You need to tell MVC where to find the views...
- Implement an IViewLocationExpander, specifically the ExpandViewLocations.
//using Microsoft.AspNet.Mvc.Razor;
public class ChangeViewLocationExpander : IViewLocationExpander
{
public void PopulateValues(ViewLocationExpanderContext context)
{
//NA
}
public IEnumerable<string> ExpandViewLocations(
ViewLocationExpanderContext context,
IEnumerable<string> viewLocations)
{
//find the views in "Modules"
return viewLocations.Select(v => v.Replace("/Views", "/Modules"));
}
} - In Startup.ConfigureServices after the AddMvc()

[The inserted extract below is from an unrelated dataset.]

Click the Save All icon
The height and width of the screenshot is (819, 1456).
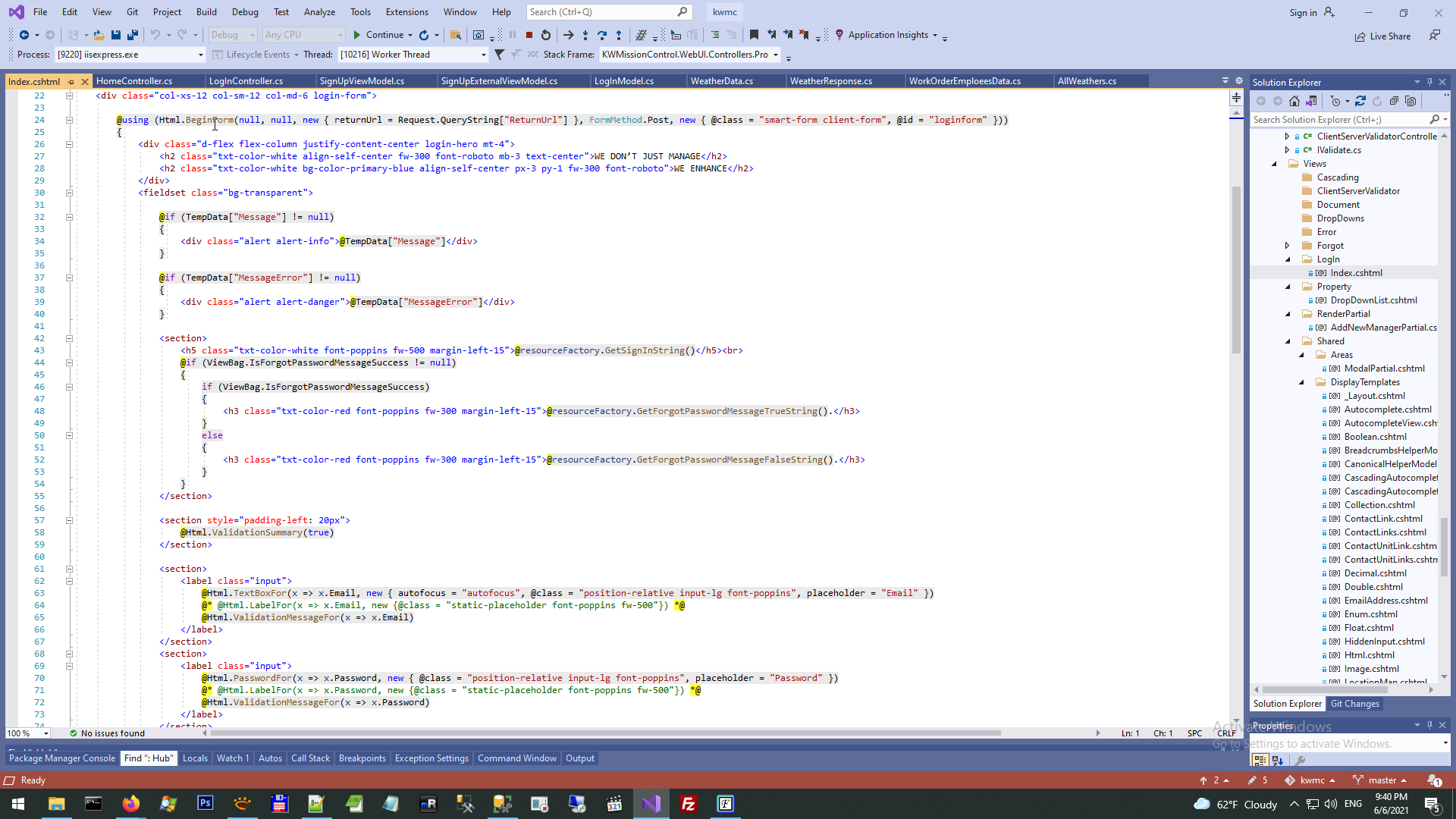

public void ConfigureServices(IServiceCollection services)
{
services.AddMvc();
services.Configure<RazorViewEngineOptions>(options =>
options.ViewLocationExpanders.Add(new ChangeViewLocationExpander()));
Injecting services
You should be populating your view model (or ViewBag) with all the data for the page. We can now inject services into the view (which uses dependency injection). This sounds like the wrong thing to do, but at least one scenario (localization) it makes sense.
TagHelpers
- HtmlHelpers (@Html.TextBox) still exist
- Taghelpers are server-side html extensions (they look like client side Angular directives)- the cshtml is more HTML-like and less C# code
- They aren't webforms controls- you can have several taghelpers on the same element - but some helpers write large chunks of code and even javascript (script asp-fallback-src)
- docs.asp.net - source
Instead of @Html.ActionLink("Log in", "Account", "Login"), use a taghelper (and it's easier to add a class or other attributes)
<a asp-controller="Account" asp-action="Login">Log in</a>
The code-like @using (Html.BeginForm()) becomes much nicer
<form asp-controller="Product" asp-action="Update" method="post" class="bootstrappy-stuff" role="form">
<input asp-for="@product.ProductName" type="text" />
<input asp-for="@product.ProductId" type="text" />
<input type="submit" class="btn btn-default" value="Update" title="Update @account.ProductName to new value" />
</form>
- form, a
- asp-controller
- asp-action
- asp-antiforgery
- input
- asp-for - sets value (if type isn't specified, it is set based on the model datatype/DataAnnotation)
- asp-format - format the value
- select
- asp-for
- asp-items - a list of SelectListItem (to get value and text)
- label
- asp-for
- Others
- asp-validation-summary - add to a div
- asp-validation-for - equivalent to Html.ValidationMessageFor
- <environment names="Development"> - basically an @if(IHostingEnvironment.EnvironmentName = "x") {} without having to inject the IHostingEnvironment
In _layout.cshtml
<environment names="Development">
<script src="~/lib/jquery/dist/jquery.js"></script>
<script src="~/lib/bootstrap/dist/js/bootstrap.js"></script>
<script src="~/js/site.js" asp-append-version="true"></script>
</environment>
To run the taghelpers, you need a Views/_ViewImports.cshtml. This is a magic file (like _ViewStart.cshtml which indicates the layout page, Shared/_Layout.cshtml).
@using MyProject
@using MyProject.Models
@using Microsoft.AspNet.Identity
@addTagHelper "*, Microsoft.AspNet.Mvc.TagHelpers"
Add an additional @addTagHelper line for other assemblies containing taghelpers.
You can "escape" taghelpers by adding a ! prefix to the html-element- <!a asp-controller="Account" /> would send write an <a> element with the asp-controller attribute to the browser.